Migrant workers moving from the outside in

By Chen Jie and Erik Nilsson (China Daily) Updated: 2012-06-07 10:51

Zhangjiagang's government is innovating policies to transform its migrant workers into 'new citizens'. Chen Jie and Erik Nilsson report in Zhangjiagang, Jiangsu province.

Fan Huiping has seen both sides of migrant life. He joined the exodus of workers who left Jiangsu province's Zhangjiagang city in the 1980s, when it was a poor farming settlement. He now lives among the 600,000 migrants who flock to his hometown-turned-boomtown, where the average annual per capita GDP is about $23,000 - 4 times the national figure. That's why he supports the city government's New Citizens Initiative, which seeks to better balance privileges enjoyed by migrants - whom the city instead calls "new citizens" - and locals.

▶ _Stored records_:
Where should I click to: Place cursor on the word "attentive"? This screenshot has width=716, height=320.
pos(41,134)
...
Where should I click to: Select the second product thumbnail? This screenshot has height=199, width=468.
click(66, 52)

▶ _Challenges_:
1 – For the Zhangjiagang article, decide whether each statement agrees with it, answering yes or no and quoting the words that settle it: (a) Fan Huiping left Zhangjiagang in the 1980s; (b) Zhangjiagang's average annual per capita GDP is about twice the national figure; (c) the New Citizens Initiative belongs to the national government.
2 – Rewrite the part of the Zhangjiagang article starting at "Zhangjiagang's government is" and ending at "Zhangjiagang, Jiangsu province.", substituting "reforming" for "innovating".

▶ _Replies_:
1 –
(a) Yes: "He joined the exodus of workers who left Jiangsu province's Zhangjiagang city in the 1980s"
(b) No: "about $23,000 - 4 times the national figure"
(c) No: "the city government's New Citizens Initiative"

2 –
Zhangjiagang's government is reforming policies to transform its migrant workers into 'new citizens'. Chen Jie and Erik Nilsson report in Zhangjiagang, Jiangsu province.